[Entries taken from a collection]
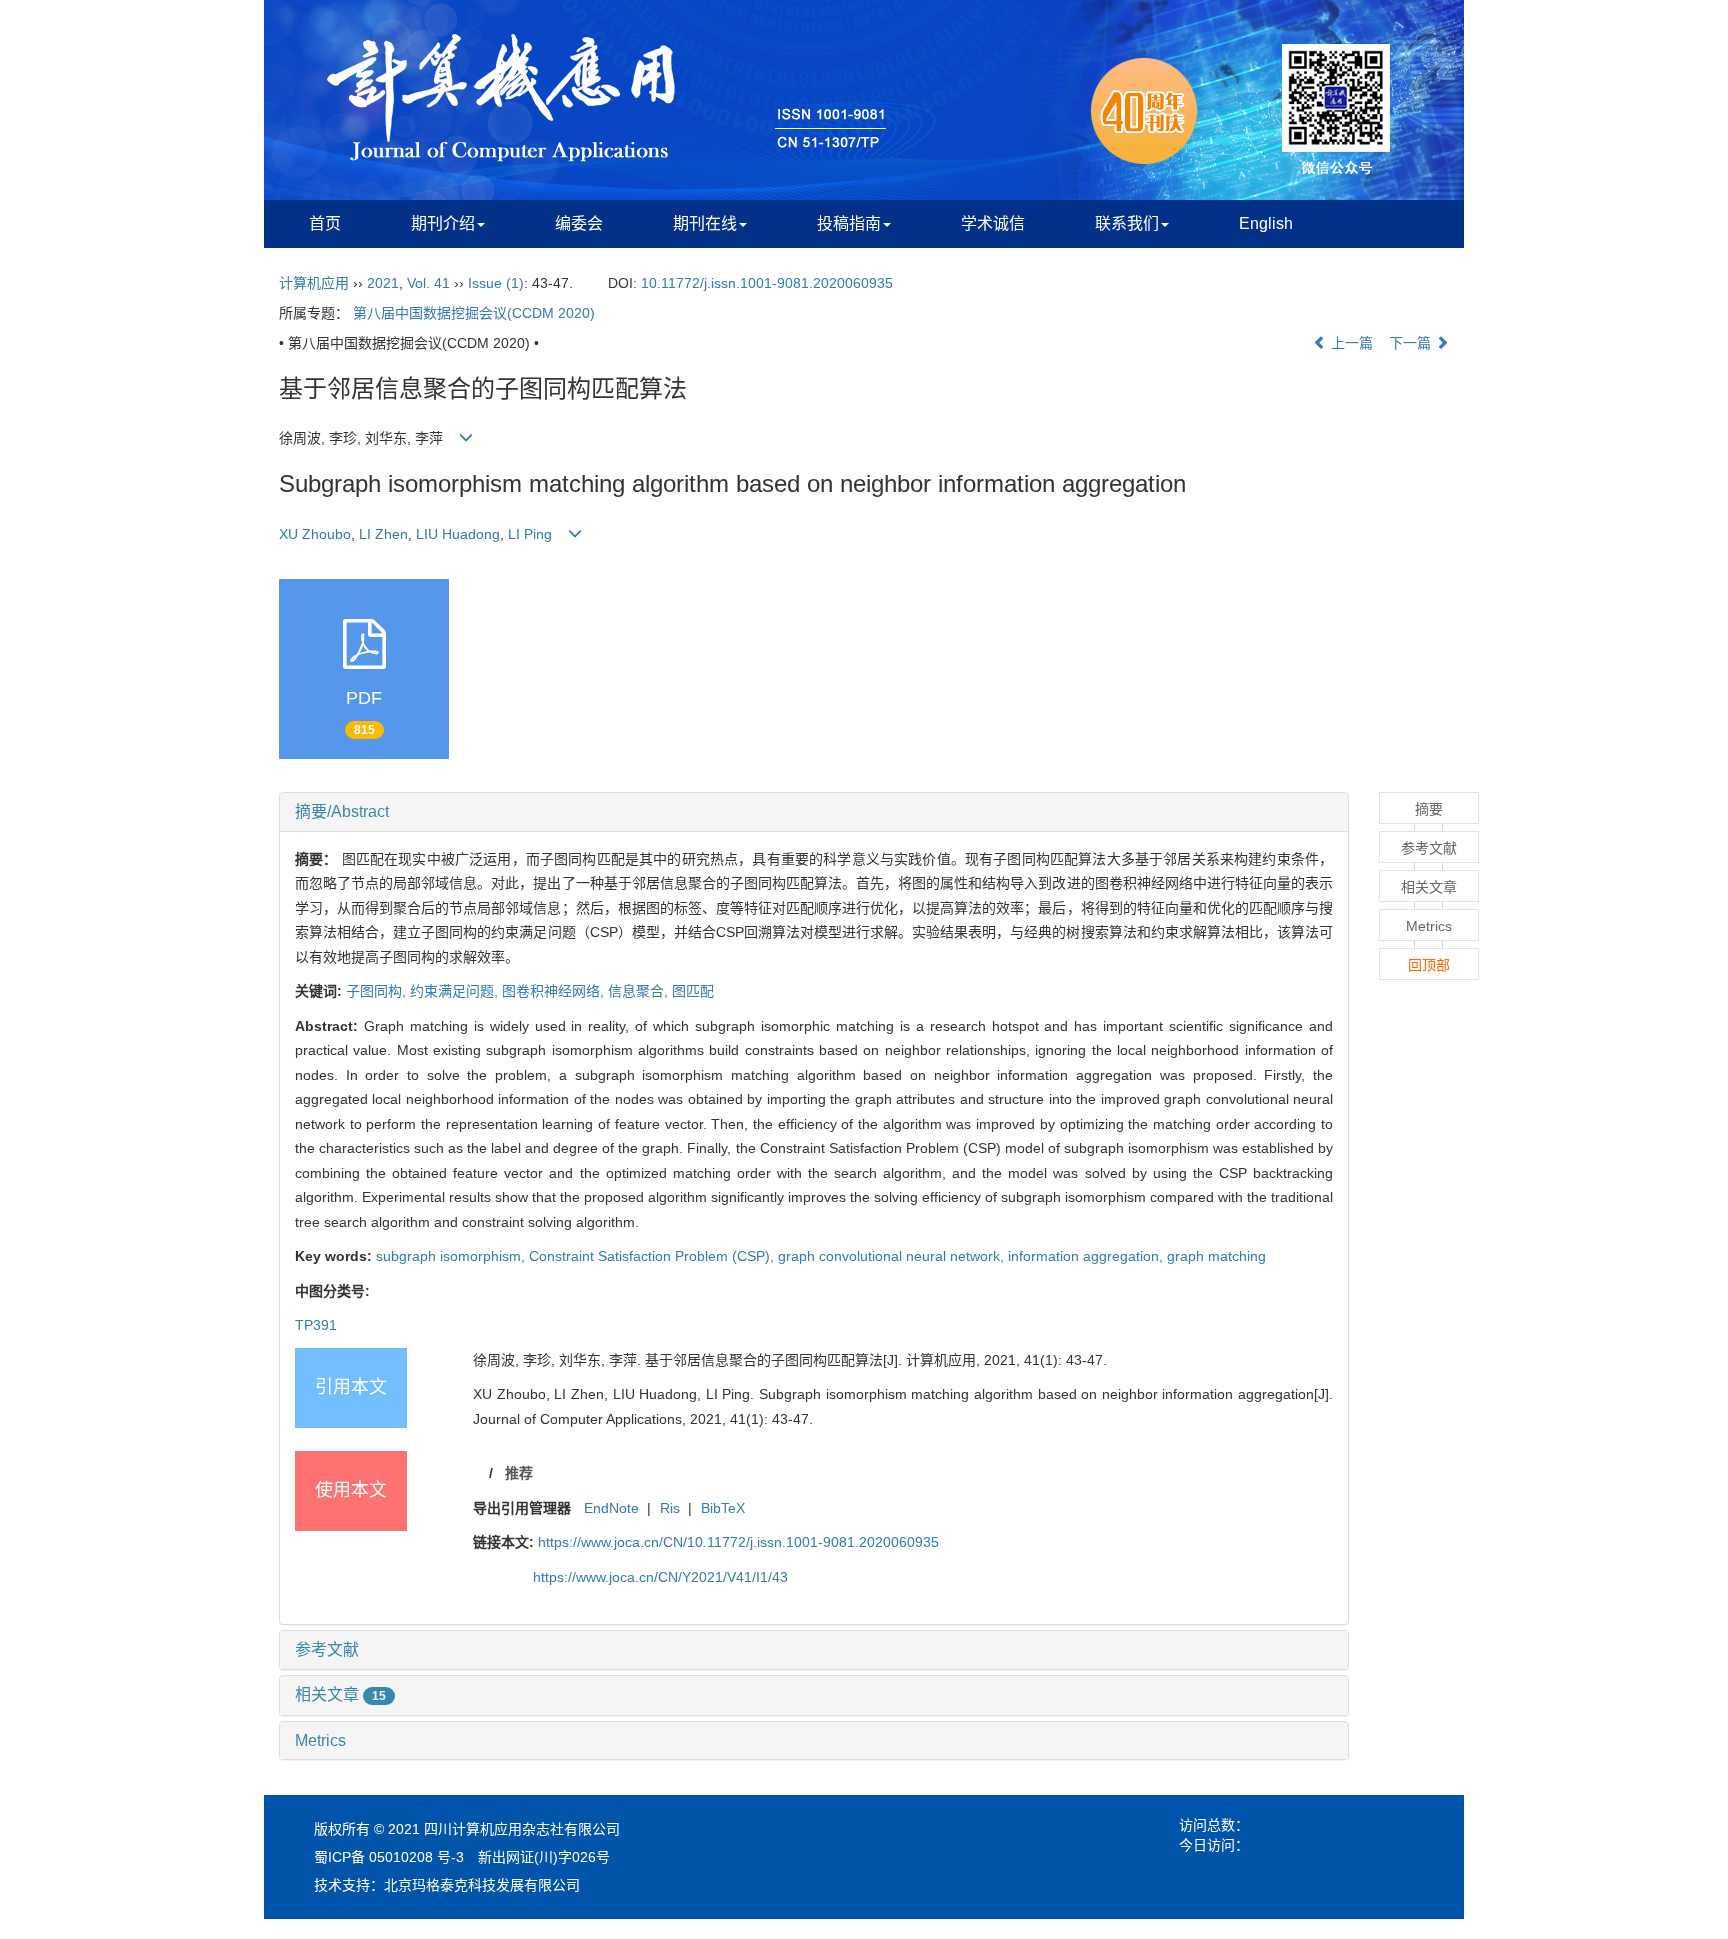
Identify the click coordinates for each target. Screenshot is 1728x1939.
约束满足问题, (456, 991)
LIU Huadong (458, 534)
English (1266, 223)
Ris (670, 1508)
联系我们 (1127, 223)
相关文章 (340, 1694)
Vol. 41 (428, 283)
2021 (383, 283)
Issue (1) (496, 283)
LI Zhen (383, 534)
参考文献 (327, 1649)
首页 (325, 223)
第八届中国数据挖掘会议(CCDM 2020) (474, 313)
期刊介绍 (443, 223)
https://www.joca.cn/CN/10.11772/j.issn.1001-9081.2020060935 (738, 1542)
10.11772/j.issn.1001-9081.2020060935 (767, 283)
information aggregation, (1087, 1256)
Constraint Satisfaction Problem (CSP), (653, 1256)
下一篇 (1412, 343)
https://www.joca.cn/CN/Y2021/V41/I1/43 (660, 1577)
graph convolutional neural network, (893, 1256)
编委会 (579, 223)
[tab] (814, 812)
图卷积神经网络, (555, 991)
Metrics (320, 1740)
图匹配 (693, 991)
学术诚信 (993, 223)
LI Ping (530, 534)
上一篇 (1350, 343)
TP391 (316, 1325)
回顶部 (1429, 965)
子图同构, (378, 991)
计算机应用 (314, 283)
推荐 (519, 1473)
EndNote (611, 1508)
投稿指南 (849, 223)
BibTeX (723, 1508)
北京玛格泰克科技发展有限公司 (482, 1885)
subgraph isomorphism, (452, 1256)
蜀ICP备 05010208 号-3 (389, 1857)
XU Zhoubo (315, 534)
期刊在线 (705, 223)
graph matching (1216, 1256)
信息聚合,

*Work item*. This exercise asks for an exact copy of the lines from the first one in the data through the line that contains "上一篇 (1350, 343)", pictures excluded.

*Result for this exercise*.
Identify the click coordinates for each target. Screenshot is 1728x1939.
约束满足问题, (456, 991)
LIU Huadong (458, 534)
English (1266, 223)
Ris (670, 1508)
联系我们 (1127, 223)
相关文章 (340, 1694)
Vol. 41 (428, 283)
2021 (383, 283)
Issue (1) (496, 283)
LI Zhen (383, 534)
参考文献 (327, 1649)
首页 (325, 223)
第八届中国数据挖掘会议(CCDM 2020) (474, 313)
期刊介绍 (443, 223)
https://www.joca.cn/CN/10.11772/j.issn.1001-9081.2020060935 (738, 1542)
10.11772/j.issn.1001-9081.2020060935 (767, 283)
information aggregation, (1087, 1256)
Constraint Satisfaction Problem (CSP), (653, 1256)
下一篇 (1412, 343)
https://www.joca.cn/CN/Y2021/V41/I1/43 (660, 1577)
graph convolutional neural network, (893, 1256)
编委会 (579, 223)
[tab] (814, 812)
图卷积神经网络, (555, 991)
Metrics (320, 1740)
图匹配 (693, 991)
学术诚信 (993, 223)
LI Ping (530, 534)
上一篇 (1350, 343)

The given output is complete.